[Collected data entries]
>>>>>
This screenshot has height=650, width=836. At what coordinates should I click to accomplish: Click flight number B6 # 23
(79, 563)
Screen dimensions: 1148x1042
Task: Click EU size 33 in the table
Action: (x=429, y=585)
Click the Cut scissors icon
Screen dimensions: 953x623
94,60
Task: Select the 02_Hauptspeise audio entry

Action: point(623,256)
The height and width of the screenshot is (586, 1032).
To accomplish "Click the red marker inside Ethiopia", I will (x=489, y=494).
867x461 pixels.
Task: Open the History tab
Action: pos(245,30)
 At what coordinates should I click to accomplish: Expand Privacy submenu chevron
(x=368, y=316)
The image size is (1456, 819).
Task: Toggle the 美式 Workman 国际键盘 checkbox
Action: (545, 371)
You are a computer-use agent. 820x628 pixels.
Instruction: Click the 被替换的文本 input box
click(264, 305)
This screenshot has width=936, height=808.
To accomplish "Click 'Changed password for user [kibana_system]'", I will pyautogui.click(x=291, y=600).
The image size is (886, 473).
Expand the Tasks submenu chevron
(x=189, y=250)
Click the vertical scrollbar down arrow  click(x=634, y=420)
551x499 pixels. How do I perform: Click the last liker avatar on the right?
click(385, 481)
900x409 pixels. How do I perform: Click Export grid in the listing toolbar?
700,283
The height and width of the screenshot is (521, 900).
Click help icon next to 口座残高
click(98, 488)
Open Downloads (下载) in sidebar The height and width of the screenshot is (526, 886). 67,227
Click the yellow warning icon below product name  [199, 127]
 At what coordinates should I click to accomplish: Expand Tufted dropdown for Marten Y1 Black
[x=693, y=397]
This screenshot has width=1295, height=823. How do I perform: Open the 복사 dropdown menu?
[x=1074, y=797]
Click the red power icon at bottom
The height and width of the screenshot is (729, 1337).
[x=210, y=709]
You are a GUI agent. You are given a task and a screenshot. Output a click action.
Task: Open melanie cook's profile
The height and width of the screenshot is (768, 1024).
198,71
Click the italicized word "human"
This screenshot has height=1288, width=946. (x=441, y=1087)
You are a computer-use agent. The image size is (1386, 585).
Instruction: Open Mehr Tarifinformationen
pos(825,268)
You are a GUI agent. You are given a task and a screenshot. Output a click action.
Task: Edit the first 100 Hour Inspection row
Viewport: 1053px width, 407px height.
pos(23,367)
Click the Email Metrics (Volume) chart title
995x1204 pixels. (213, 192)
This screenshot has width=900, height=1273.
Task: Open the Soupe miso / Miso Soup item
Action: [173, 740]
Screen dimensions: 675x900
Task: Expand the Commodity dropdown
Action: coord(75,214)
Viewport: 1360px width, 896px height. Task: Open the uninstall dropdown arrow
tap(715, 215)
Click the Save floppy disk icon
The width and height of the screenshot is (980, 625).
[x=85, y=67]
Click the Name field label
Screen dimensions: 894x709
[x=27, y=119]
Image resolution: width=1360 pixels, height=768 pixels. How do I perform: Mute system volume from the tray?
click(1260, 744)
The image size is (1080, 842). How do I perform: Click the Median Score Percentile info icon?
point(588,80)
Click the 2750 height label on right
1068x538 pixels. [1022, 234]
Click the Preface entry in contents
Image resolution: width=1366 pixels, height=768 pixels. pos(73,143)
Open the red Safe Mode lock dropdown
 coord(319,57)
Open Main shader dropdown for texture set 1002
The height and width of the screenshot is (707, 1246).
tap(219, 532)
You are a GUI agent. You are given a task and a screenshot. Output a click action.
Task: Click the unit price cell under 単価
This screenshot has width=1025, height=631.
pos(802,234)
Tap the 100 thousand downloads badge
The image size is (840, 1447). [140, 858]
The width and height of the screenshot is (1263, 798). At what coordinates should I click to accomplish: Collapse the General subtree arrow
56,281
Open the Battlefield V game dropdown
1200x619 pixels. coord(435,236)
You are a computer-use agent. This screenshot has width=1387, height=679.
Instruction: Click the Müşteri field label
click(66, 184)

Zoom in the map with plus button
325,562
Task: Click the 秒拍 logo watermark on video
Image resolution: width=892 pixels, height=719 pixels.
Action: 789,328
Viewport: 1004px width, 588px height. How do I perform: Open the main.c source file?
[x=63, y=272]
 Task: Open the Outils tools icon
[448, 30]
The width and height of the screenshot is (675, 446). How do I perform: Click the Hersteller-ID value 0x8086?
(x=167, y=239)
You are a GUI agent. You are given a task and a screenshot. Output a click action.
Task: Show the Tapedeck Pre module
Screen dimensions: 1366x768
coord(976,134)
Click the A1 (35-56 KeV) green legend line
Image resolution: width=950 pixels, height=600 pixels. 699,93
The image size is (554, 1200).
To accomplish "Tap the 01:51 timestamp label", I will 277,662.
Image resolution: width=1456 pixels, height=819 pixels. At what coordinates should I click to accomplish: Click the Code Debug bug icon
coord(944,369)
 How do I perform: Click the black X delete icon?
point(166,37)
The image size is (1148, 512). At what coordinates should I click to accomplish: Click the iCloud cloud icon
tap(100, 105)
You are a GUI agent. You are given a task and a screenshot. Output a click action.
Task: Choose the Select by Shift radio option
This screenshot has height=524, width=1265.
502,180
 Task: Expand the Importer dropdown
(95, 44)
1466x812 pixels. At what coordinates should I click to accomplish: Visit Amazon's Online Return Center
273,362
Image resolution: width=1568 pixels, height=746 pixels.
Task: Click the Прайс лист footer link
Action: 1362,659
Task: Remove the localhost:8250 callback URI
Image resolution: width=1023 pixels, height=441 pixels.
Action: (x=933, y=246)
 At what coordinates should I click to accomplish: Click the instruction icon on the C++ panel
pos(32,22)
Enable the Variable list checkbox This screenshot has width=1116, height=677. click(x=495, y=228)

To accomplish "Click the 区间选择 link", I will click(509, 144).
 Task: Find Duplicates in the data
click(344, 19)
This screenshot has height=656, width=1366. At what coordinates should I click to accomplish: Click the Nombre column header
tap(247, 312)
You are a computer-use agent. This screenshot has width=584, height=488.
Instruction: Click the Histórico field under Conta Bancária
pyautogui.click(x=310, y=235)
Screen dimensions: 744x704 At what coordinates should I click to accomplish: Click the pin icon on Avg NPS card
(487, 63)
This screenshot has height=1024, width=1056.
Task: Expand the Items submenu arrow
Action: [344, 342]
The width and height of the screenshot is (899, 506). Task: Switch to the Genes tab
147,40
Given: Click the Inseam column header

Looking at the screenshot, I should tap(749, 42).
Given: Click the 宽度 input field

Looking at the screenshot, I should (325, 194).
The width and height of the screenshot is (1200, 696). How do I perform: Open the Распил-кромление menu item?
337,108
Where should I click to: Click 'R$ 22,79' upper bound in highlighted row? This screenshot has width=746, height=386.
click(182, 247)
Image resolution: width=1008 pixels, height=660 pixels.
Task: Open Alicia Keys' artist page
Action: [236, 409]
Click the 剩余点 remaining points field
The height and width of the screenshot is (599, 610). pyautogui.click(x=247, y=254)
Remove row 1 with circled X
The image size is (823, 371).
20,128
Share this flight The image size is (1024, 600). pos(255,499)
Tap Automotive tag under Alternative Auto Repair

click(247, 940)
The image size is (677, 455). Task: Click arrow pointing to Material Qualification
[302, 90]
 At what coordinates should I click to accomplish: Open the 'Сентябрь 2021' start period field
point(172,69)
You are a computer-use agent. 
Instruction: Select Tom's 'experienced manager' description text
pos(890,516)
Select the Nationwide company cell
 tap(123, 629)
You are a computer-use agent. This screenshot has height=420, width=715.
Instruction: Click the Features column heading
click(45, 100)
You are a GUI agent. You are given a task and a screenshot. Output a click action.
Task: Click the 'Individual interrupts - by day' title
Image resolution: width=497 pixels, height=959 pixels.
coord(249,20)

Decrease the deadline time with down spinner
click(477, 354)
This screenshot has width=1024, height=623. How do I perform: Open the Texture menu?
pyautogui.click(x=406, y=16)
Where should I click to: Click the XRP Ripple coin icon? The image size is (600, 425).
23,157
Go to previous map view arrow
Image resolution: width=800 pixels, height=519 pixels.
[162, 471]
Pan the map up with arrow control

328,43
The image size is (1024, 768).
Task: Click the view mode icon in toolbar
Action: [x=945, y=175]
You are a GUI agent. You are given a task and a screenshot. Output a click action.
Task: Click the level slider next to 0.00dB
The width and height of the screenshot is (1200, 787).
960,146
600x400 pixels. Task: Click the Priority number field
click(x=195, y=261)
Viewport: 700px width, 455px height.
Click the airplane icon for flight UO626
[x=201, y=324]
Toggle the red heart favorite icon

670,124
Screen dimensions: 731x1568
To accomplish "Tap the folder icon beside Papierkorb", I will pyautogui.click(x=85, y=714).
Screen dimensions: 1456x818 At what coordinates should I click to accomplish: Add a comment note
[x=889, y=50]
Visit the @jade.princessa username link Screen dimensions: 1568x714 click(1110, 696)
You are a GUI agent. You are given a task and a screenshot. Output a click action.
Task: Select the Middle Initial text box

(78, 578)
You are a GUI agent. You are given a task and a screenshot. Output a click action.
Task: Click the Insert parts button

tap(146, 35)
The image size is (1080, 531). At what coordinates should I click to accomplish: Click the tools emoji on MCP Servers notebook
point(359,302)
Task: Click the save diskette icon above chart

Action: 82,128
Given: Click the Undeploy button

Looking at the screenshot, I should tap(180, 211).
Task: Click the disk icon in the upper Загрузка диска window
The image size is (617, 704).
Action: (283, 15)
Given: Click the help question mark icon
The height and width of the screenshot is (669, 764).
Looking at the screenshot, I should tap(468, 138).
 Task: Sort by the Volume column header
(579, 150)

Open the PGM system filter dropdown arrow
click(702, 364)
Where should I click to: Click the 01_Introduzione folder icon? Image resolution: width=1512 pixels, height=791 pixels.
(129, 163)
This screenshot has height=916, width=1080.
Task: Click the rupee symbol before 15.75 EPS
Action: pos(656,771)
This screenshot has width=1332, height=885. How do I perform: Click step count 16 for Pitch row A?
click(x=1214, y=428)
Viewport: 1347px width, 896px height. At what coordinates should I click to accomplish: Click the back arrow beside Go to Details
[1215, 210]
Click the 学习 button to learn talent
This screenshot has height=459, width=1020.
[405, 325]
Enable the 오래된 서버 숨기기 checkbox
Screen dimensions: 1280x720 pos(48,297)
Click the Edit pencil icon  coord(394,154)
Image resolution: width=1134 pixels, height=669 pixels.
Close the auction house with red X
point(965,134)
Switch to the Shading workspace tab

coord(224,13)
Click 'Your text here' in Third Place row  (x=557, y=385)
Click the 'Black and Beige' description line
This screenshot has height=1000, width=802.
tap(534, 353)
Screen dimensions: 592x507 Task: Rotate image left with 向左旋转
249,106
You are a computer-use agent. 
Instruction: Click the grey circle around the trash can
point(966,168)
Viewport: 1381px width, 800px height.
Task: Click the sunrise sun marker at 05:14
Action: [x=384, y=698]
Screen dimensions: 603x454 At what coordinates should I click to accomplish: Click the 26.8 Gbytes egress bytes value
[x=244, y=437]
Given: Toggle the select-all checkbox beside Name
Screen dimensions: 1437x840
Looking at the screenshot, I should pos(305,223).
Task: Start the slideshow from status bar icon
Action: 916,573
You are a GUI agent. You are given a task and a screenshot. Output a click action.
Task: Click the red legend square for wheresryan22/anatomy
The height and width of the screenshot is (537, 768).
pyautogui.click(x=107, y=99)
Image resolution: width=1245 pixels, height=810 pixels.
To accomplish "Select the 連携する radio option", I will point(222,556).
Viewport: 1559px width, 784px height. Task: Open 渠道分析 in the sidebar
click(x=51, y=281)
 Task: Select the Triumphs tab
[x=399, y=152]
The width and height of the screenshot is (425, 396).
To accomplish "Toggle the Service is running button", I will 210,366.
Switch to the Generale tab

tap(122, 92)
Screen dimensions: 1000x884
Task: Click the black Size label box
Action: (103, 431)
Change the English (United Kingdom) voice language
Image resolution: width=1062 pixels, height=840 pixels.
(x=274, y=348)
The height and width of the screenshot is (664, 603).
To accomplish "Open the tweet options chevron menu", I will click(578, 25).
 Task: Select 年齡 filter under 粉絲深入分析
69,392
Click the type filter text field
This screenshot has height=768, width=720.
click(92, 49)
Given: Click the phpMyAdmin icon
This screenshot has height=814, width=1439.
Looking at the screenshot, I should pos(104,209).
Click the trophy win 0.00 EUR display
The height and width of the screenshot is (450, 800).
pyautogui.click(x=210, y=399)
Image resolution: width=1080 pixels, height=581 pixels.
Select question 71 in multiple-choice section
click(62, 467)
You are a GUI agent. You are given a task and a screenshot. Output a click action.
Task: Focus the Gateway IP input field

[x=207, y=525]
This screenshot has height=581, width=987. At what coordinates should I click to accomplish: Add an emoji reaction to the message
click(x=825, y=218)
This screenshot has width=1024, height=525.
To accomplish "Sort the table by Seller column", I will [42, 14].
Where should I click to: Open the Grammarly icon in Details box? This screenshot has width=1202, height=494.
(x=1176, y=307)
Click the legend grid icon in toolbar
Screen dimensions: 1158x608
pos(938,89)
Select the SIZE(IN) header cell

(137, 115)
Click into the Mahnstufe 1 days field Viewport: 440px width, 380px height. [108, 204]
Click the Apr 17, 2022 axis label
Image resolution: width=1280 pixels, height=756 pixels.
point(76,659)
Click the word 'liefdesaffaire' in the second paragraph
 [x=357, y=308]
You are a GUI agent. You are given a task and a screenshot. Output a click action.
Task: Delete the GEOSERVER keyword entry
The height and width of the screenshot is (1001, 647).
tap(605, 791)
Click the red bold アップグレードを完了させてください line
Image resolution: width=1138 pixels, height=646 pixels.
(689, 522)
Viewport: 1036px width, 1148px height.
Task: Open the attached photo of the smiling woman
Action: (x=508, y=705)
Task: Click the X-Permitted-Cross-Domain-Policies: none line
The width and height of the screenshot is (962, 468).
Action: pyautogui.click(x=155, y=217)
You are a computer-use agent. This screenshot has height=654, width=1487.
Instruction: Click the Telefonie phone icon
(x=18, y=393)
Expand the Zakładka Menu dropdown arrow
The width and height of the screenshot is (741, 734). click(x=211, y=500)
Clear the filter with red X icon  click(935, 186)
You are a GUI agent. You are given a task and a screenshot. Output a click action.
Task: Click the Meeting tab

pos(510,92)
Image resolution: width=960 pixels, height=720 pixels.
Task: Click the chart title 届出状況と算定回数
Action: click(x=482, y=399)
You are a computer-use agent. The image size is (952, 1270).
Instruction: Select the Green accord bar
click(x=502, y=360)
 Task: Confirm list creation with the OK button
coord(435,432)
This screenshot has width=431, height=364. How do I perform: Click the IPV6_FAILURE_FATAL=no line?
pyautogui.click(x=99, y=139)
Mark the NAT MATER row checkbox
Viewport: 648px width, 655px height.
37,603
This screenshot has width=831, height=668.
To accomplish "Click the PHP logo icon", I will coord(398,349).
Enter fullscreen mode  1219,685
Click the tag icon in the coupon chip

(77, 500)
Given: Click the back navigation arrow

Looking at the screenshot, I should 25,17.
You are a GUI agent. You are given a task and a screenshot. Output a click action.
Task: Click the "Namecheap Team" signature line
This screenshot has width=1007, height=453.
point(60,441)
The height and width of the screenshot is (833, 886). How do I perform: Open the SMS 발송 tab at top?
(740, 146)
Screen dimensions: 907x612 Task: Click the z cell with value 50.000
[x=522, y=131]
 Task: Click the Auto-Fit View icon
<<<<<
● **Problem to work on**
Lines from the beginning of the data above through the line containing "This screenshot has width=936, height=808." are to be returned exactly, and no others.

● **Output of the exercise**
This screenshot has height=650, width=836. At what coordinates should I click to accomplish: Click flight number B6 # 23
(79, 563)
Screen dimensions: 1148x1042
Task: Click EU size 33 in the table
Action: (x=429, y=585)
Click the Cut scissors icon
Screen dimensions: 953x623
94,60
Task: Select the 02_Hauptspeise audio entry

Action: point(623,256)
The height and width of the screenshot is (586, 1032).
To accomplish "Click the red marker inside Ethiopia", I will (x=489, y=494).
867x461 pixels.
Task: Open the History tab
Action: pos(245,30)
 At what coordinates should I click to accomplish: Expand Privacy submenu chevron
(x=368, y=316)
The image size is (1456, 819).
Task: Toggle the 美式 Workman 国际键盘 checkbox
Action: (545, 371)
You are a computer-use agent. 820x628 pixels.
Instruction: Click the 被替换的文本 input box
click(264, 305)
This screenshot has width=936, height=808.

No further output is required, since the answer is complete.